• About this task
Could you retype, exactly and with no pictures, only the lines from the first line of the records below through the line that contains "You are a GUI"?

Saved entries:

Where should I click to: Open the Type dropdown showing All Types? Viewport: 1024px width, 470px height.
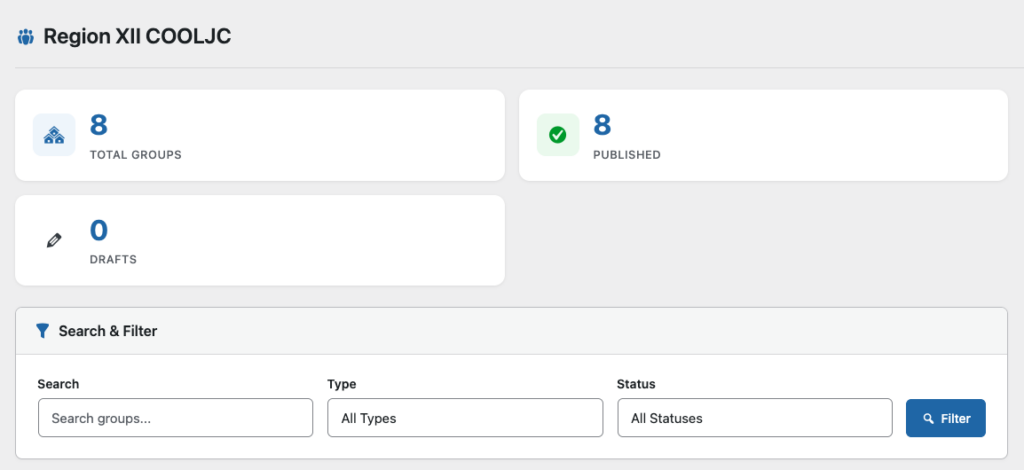pyautogui.click(x=465, y=418)
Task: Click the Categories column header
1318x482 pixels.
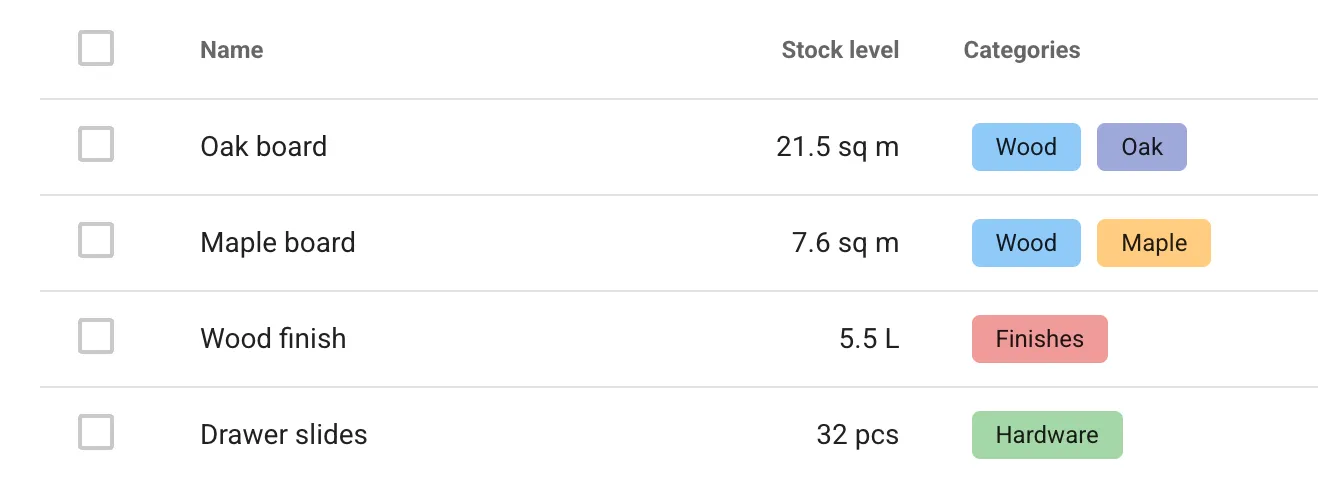Action: 1022,50
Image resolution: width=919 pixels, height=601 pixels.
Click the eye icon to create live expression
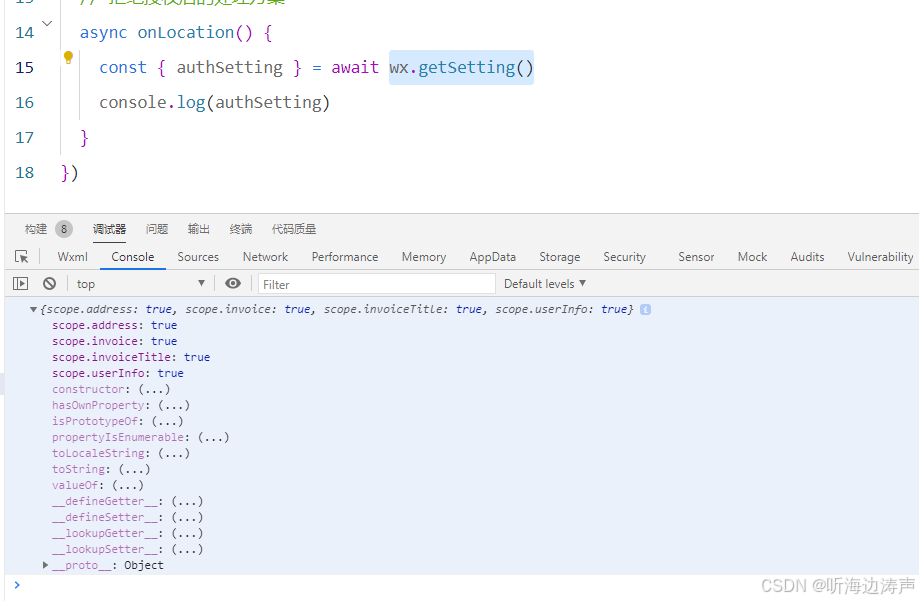[233, 283]
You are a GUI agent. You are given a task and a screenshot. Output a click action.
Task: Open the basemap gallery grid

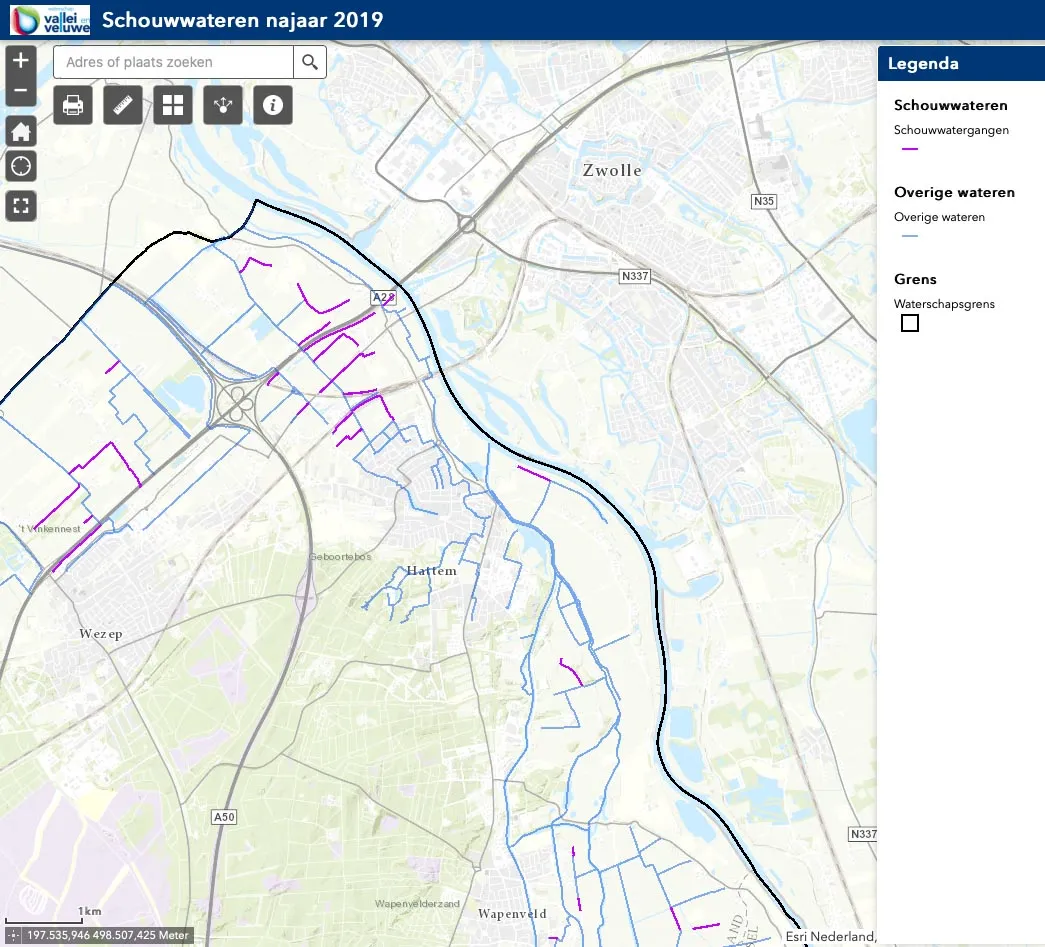pyautogui.click(x=173, y=105)
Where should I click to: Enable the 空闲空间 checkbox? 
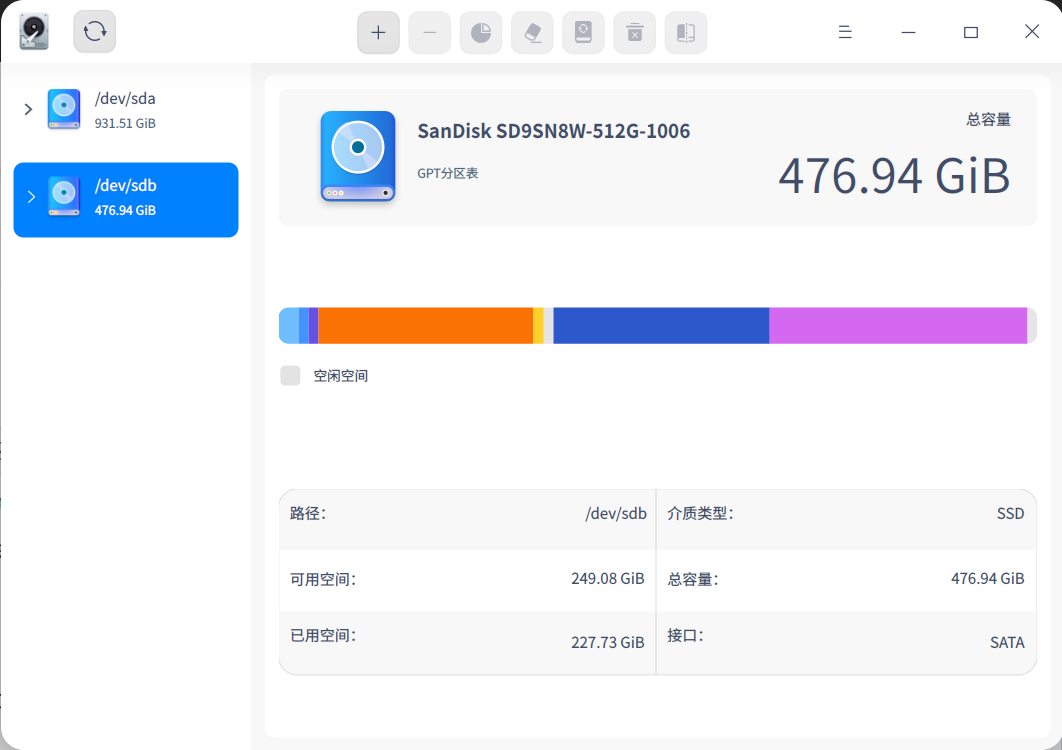pos(290,375)
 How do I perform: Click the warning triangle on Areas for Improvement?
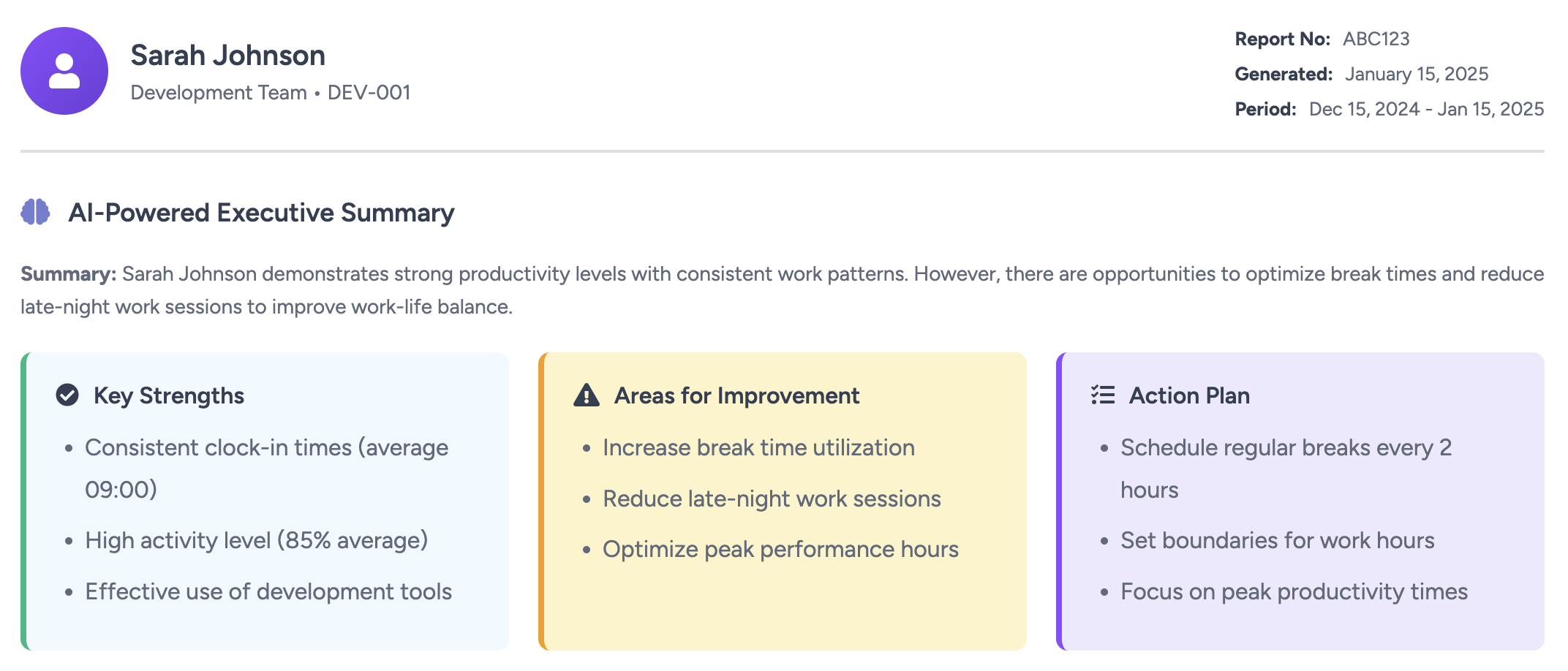[x=584, y=395]

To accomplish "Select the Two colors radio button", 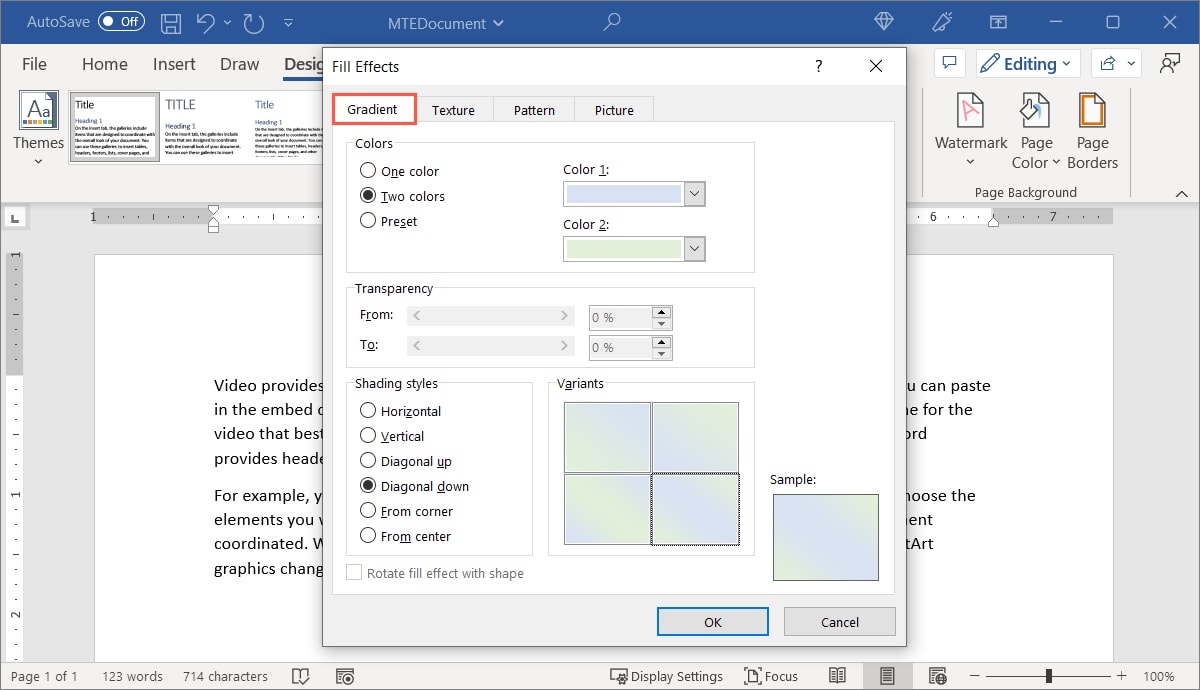I will coord(367,196).
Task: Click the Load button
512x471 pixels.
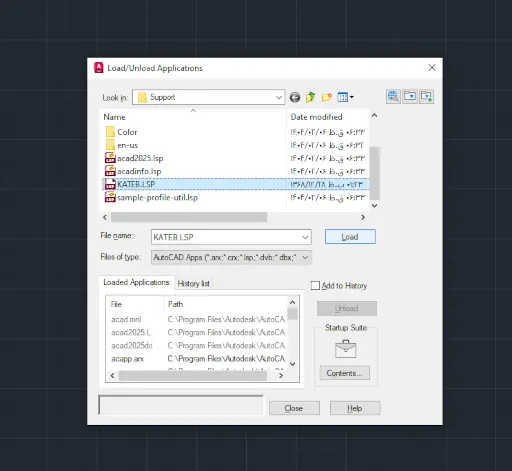Action: point(350,237)
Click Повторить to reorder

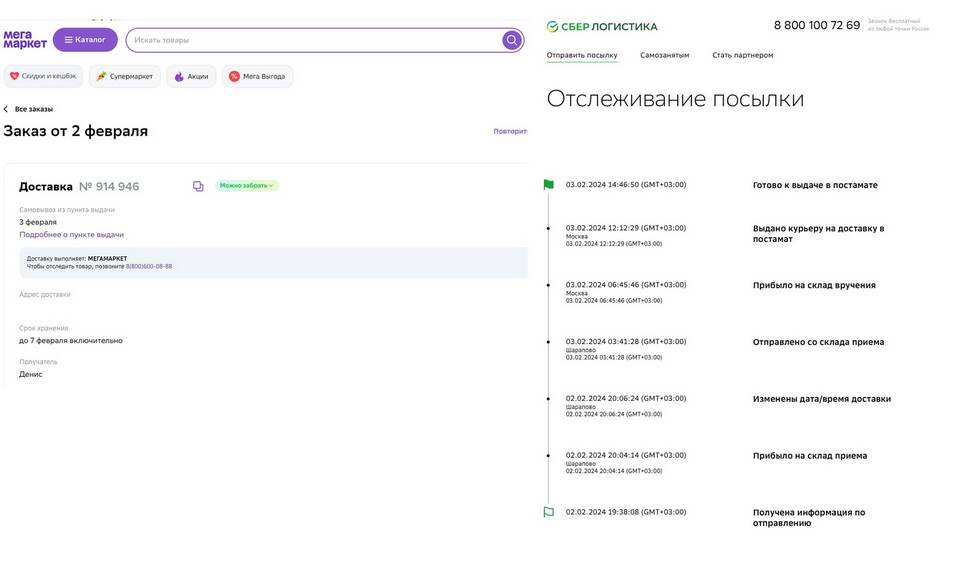pyautogui.click(x=510, y=131)
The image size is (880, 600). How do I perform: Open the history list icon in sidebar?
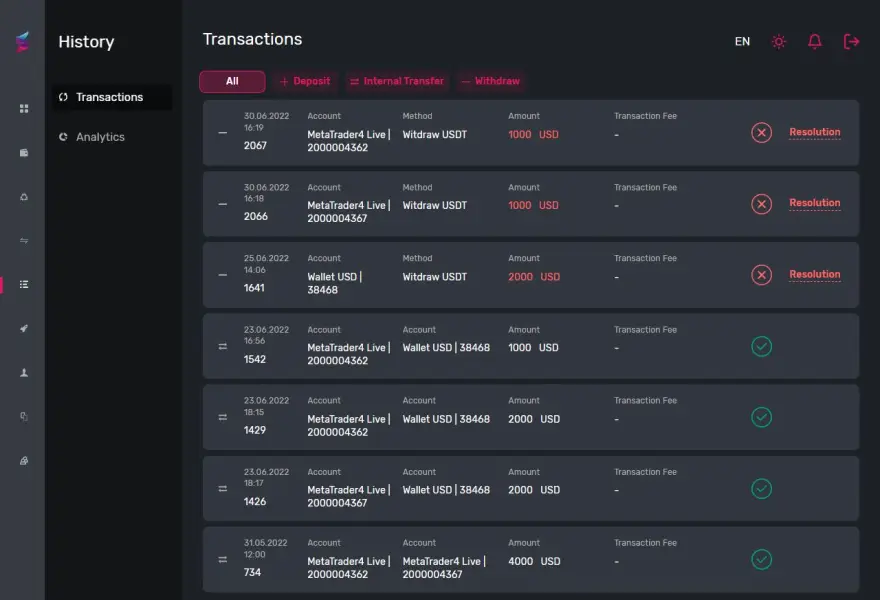(x=24, y=284)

• Exercise response
Where should I click to: Open the Type dropdown showing All Types? Viewport: 1024px width, 470px height.
pyautogui.click(x=465, y=418)
Task: Click the Categories column header
1318x482 pixels.
Action: 1022,50
Image resolution: width=919 pixels, height=601 pixels.
Click the eye icon to create live expression
[233, 283]
You are a GUI agent. You are given a task and a screenshot. Output a click action.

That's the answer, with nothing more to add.